KultureCity is currently on the the majority of Carnival’s 27-ship fleet and it will be on the remaining ships by April. What does this mean for guests? They can check out KultureCity sensory backpacks to be used during the duration of the cruise. Items in the pack are meant to help calm, relax and manage sensory overload. The bag has noise-canceling headphones (provided by Puro Sound Labs), fidget toys, and a visual feeling thermometer (produced in conjunction with Boardmaker), as well as a KultureCity VIP lanyard to help staff easily identify guests.
There are over 450 land-based venues like stadiums, arenas and amusement parks have partnered with KultureCity to great success. Carnival has received positive feedback so far.
Families can inquire at guest services about borrowing a sensory bag full of the calming tools and request other accommodations that might prove helpful. The cruise line currently shows informational videos on the stateroom TVs designed to create greater awareness among guests.

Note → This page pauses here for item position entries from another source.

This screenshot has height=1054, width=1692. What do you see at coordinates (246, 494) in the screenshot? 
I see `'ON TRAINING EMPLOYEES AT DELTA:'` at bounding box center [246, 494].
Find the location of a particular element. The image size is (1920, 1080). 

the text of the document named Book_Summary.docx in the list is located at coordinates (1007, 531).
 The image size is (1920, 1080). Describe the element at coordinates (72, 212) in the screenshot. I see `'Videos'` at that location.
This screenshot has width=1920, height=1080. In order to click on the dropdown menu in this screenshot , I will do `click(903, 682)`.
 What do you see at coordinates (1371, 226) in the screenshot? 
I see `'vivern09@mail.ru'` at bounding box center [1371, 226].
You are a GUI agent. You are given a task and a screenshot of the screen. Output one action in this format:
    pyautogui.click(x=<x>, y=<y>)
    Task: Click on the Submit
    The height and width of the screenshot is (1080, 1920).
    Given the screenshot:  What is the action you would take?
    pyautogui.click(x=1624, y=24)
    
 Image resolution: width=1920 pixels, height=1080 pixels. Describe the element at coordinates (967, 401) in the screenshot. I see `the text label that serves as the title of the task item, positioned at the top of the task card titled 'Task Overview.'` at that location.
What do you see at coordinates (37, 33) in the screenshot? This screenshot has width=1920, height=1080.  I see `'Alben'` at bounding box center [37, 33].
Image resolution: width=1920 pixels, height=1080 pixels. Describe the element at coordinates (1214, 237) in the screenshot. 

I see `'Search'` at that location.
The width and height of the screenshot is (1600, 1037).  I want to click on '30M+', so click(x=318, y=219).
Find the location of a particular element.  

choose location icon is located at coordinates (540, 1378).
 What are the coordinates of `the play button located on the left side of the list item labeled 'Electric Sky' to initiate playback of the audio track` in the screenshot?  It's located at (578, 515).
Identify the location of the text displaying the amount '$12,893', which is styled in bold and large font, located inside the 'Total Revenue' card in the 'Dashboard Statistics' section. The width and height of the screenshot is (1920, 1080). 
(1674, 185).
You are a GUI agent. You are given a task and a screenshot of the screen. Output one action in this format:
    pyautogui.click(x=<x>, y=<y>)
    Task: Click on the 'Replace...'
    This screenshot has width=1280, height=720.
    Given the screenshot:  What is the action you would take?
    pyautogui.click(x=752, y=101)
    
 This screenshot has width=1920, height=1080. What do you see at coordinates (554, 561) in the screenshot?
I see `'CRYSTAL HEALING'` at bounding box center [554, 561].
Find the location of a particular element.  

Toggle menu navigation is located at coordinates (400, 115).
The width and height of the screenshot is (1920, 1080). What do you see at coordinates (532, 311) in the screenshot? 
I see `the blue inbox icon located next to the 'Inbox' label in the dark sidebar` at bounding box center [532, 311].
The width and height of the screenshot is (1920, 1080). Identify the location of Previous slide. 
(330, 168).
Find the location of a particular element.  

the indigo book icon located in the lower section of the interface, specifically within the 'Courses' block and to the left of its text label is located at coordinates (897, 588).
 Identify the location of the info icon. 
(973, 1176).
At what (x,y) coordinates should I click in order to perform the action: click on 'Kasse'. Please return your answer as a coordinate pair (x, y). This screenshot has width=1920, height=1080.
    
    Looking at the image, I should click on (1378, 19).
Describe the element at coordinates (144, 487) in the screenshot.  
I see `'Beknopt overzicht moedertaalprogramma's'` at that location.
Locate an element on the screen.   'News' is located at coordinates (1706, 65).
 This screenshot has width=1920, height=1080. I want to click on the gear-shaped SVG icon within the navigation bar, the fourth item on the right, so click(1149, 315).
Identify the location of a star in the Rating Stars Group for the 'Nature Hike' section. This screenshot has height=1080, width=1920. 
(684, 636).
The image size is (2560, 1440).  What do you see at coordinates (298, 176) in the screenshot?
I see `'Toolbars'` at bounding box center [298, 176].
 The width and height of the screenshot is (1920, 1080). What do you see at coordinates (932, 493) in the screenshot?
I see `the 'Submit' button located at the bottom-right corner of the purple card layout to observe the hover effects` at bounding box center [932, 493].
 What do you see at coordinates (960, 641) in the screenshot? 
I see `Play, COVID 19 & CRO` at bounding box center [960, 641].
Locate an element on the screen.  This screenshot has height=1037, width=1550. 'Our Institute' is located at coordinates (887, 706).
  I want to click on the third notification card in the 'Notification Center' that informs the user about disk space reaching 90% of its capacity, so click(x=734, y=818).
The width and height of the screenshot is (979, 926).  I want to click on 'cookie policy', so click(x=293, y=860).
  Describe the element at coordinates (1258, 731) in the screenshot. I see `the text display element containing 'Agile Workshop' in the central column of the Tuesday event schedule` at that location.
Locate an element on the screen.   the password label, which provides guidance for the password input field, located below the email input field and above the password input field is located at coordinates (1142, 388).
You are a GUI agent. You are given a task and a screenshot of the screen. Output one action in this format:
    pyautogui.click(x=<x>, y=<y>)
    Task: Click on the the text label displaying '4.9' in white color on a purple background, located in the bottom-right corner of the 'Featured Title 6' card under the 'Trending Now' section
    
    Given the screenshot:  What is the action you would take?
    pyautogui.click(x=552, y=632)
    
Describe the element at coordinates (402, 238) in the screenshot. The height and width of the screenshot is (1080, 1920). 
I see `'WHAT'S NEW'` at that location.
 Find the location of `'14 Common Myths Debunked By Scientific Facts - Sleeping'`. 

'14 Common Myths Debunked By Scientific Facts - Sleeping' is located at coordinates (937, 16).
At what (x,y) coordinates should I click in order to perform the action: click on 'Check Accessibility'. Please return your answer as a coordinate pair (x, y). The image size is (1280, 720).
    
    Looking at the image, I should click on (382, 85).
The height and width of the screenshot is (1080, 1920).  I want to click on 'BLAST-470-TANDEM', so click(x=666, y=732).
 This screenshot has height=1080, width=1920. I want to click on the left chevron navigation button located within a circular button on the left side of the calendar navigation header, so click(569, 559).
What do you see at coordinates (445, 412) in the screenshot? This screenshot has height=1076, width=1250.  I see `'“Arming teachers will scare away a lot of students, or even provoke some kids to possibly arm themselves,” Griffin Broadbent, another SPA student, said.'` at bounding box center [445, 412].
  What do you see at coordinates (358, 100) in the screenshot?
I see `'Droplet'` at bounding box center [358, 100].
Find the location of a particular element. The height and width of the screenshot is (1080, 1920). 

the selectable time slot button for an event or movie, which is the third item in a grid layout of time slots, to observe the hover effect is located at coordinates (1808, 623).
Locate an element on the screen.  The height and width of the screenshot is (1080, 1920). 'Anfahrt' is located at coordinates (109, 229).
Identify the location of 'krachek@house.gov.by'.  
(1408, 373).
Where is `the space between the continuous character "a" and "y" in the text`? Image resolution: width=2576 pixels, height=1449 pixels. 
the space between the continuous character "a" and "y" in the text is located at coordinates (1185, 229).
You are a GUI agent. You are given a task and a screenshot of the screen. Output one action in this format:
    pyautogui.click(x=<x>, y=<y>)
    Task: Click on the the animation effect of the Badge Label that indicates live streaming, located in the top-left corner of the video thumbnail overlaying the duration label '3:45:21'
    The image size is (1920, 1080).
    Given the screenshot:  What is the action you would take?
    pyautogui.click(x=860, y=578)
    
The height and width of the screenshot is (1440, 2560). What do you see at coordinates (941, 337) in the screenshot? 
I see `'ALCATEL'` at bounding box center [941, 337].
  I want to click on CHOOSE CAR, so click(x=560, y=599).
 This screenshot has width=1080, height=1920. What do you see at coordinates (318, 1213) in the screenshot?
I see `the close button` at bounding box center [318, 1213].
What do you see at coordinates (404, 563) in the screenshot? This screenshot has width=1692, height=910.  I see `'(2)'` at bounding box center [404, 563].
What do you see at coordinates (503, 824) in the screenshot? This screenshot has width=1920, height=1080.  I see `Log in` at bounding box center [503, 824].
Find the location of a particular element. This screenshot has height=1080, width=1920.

“Carnival Cruise Line and KultureCity share a heartfelt commitment to acceptance and inclusivity. Working together, all of our guests can maximize their enjoyment and be the truest versions of themselves during their time onboard,” said Vicky Rey, Carnival’s vice president of guest care and communications and the company’s ADA Responsibility Officer.
“We’re proud and grateful to partner with Carnival Cruise Line, offering guests with sensory needs an opportunity to more fully enjoy their vacations and create wonderful memories with their friends, families and loved ones. We appreciate Carnival Cruise Line for taking this important step in making their vacations accessible to everyone,” said Dr. Julian Maha, co-founder, KultureCity.
In addition to the KultureCity certification, Carnival will be the first cruise operator to complete an additional special needs certification program offered by the International Board of Credentialing and Continuing Education Standards (IBCCES).
The IBCCES program includes 17 continuing education units (CEUs) of training in a variety of special needs, such as Autism, Down Syndrome, mobility issues, and various other disabilities. Additionally, Carnival’s youth staff have different resources on hand to help soothe, calm and entertain children participating in our youth programs, such as weighted vests, conversation cards, sensory games and other aids.
Says Myron Pincomb, board chairman of IBCCES: “It has been a pleasure working with the Carnival team. Their unwavering passion to go above and beyond to create the best experience possible allows guests of all abilities to ‘Choose Fun’.”
“Carnival Cruise Line is to be commended for training their staff about autism and offering sensory bags that will enable individuals with autism and their families to have an enjoyable cruise,” Dr. Temple Grandin, a renowned autism advocate and author and one of the first individuals on the autism spectrum to document the insights she gained from her personal experience with autism.